The present action is concerned with a payment of a sum of U.S.$518,822.92 which was made on 7 January 1985 to Baker Oil Services Ltd. ("Baker Oil"). This was the last of the diverted payments. The frauds were discovered very shortly after it was made.


The defendants


The first defendant, Mr. Jackson, and the second defendant, Mr. Bowers, practise in partnership together as chartered accountants in Douglas, Isle of Man, under the name Jackson & Co. The third defendant, Mr. Griffin, is an employee of that firm. At all material times they were acting on the instructions of their client, a Monsieur Yves Coulon, a French lawyer. He was almost certainly acting for other principals whose identity is not known.

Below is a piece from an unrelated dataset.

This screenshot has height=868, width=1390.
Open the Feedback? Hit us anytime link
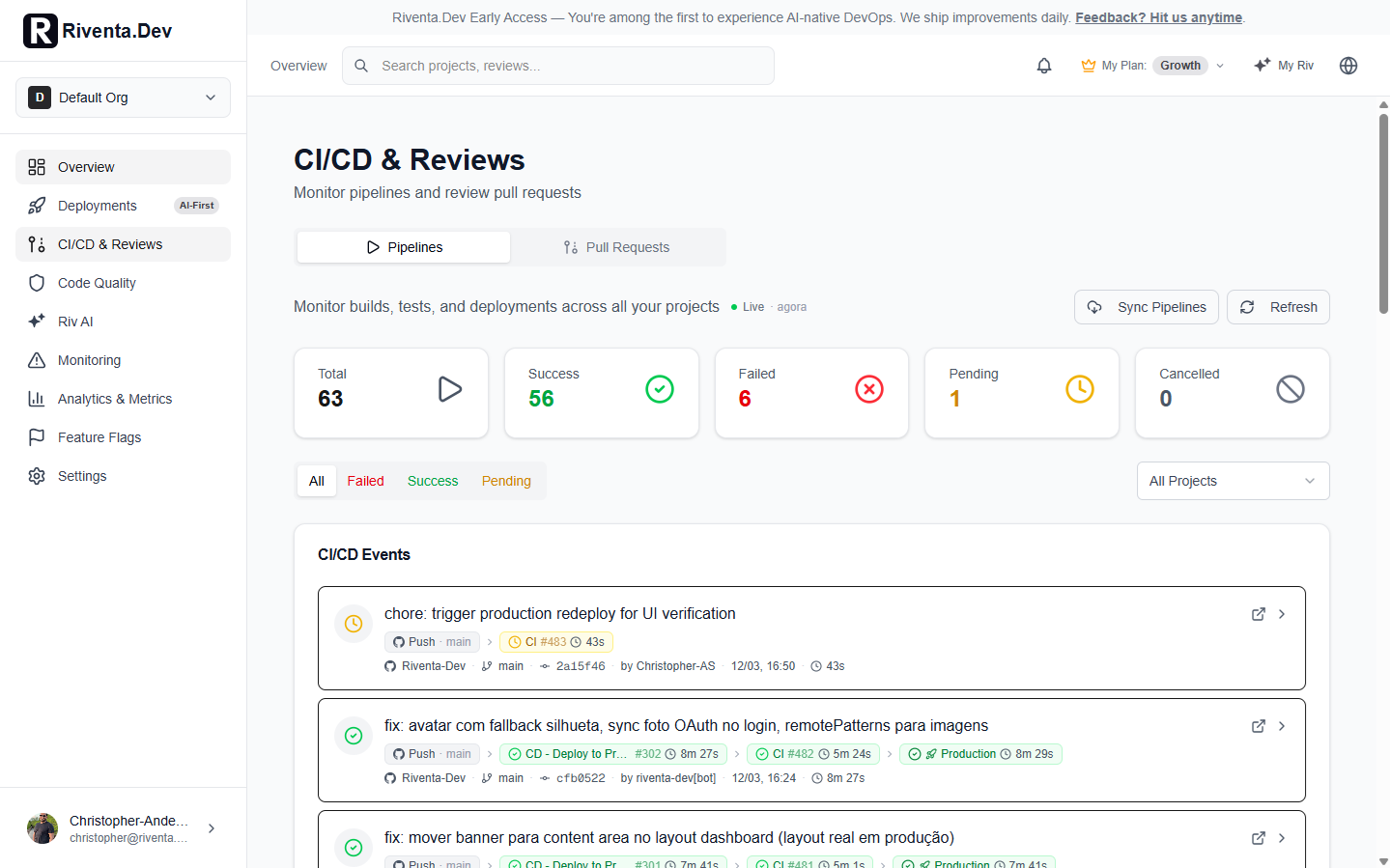click(1158, 17)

Jackson & Co. were introduced to the High Holborn branch of Lloyds Bank Plc. in March 1983 by a Mr. Humphrey, a partner in the well known firm of Thornton Baker. They probably took over an established arrangement. Thenceforth they provided the payee companies. These companies each had a purely nominal share capital which was usually registered in the names of service companies provided by Jackson & Co. In each case Mr. Jackson and Mr. Griffin were the directors and the authorised signatories on the company's account at Lloyds Bank. In the case of the first few companies Mr. Humphrey was also a director and authorised signatory. Any one signatory could sign. None of the companies had any assets or carried on any business activity. None of them was known to or had any dealings or contact with the plaintiffs. In the case of each company except Baker Oil, after two or three payments had been received and paid out, the account was closed, and a new account was opened for the successor company. Its predecessor was then promptly put into liquidation and either Mr. Jackson or Mr. Bowers was appointed liquidator. The payee companies' bank statements all showed the receipts to be derived from payments made by the plaintiffs.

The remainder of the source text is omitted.